By George Friedman
Most speeches at diplomatic gatherings aren’t worth the time it takes to listen to them. On rare occasion, a speech is delivered that needs to be listened to carefully. Russian President Vladimir Putin gave such a speech over the weekend in Munich, at a meeting on international security. The speech did not break new ground; it repeated things that the Russians have been saying for quite a while. But the venue in which it was given and the confidence with which it was asserted signify a new point in Russian history. The Cold War has not returned, but Russia is now officially asserting itself as a great power, and behaving accordingly.
At Munich, Putin launched a systematic attack on the role the United States is playing in the world. He said: “One state, the United States, has overstepped its national borders in every way … This is nourishing an arms race with the desire of countries to get nuclear weapons.” In other words, the United States has gone beyond its legitimate reach and is therefore responsible for attempts by other countries — an obvious reference to Iran — to acquire nuclear weapons.
Russia for some time has been in confrontation with the United States over U.S. actions in the former Soviet Union (FSU). What the Russians perceive as an American attempt to create a pro-U.S. regime in Ukraine triggered the confrontation. But now, the issue goes beyond U.S. actions in the FSU. The Russians are arguing that the unipolar world — meaning that the United States is the only global power and is surrounded by lesser, regional powers — is itself unacceptable. In other words, the United States sees itself as the solution when it is, actually, the problem.
In his speech, Putin reached out to European states — particularly Germany, pointing out that it has close, but blunt, relations with Russia.

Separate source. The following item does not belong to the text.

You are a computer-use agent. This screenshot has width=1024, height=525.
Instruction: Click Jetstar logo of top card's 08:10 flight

The Central Europeans showed themselves to be extremely wary about Putin’s speech, recognizing it for what it was — a new level of assertiveness from an historical enemy. Some German leaders appeared more understanding, however: Foreign Minister Frank-Walter Steinmeier made no mention of Putin’s speech in his own presentation to the conference, while Ruprecht Polenz, chairman of the Bundestag Foreign Affairs Committee, praised Putin’s stance on Iran. He also noted that the U.S. plans to deploy an anti-missile shield in Poland and the Czech Republic was cause for concern — and not only to Russia.

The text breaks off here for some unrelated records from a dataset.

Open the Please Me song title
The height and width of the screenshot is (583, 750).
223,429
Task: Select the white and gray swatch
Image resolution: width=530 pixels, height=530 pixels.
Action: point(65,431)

Putin now clearly wants to escalate the confrontations with the United States and likely wants to build a coalition to limit American power. The gross imbalance of global power in the current system makes such coalition-building inevitable — and it makes sense that the Russians should be taking the lead. The Europeans are risk-averse, and the Chinese do not have much at risk in their dealings with the United States at the moment. The Russians, however, have everything at risk. The United States is intruding in the FSU, and an ideological success for the Americans in Ukraine would leave the Russians permanently on the defensive.
The Russians need allies but are not likely to find them among other great-power states. Fortunately for Moscow, the U.S. obsession with Iraq creates alternative opportunities. First, the focus on Iraq prevents the Americans from countering Russia elsewhere. Second, it gives the Russians serious leverage against the United States — for example, by shipping weapons to key players in the region. Finally, there are Middle Eastern states that seek great-power patronage. It is therefore no accident that Putin’s next stop, following the Munich conference, was in Saudi Arabia. Having stabilized the situation in the former Soviet region, the Russians now are constructing their follow-on strategy, and that concerns the Middle East.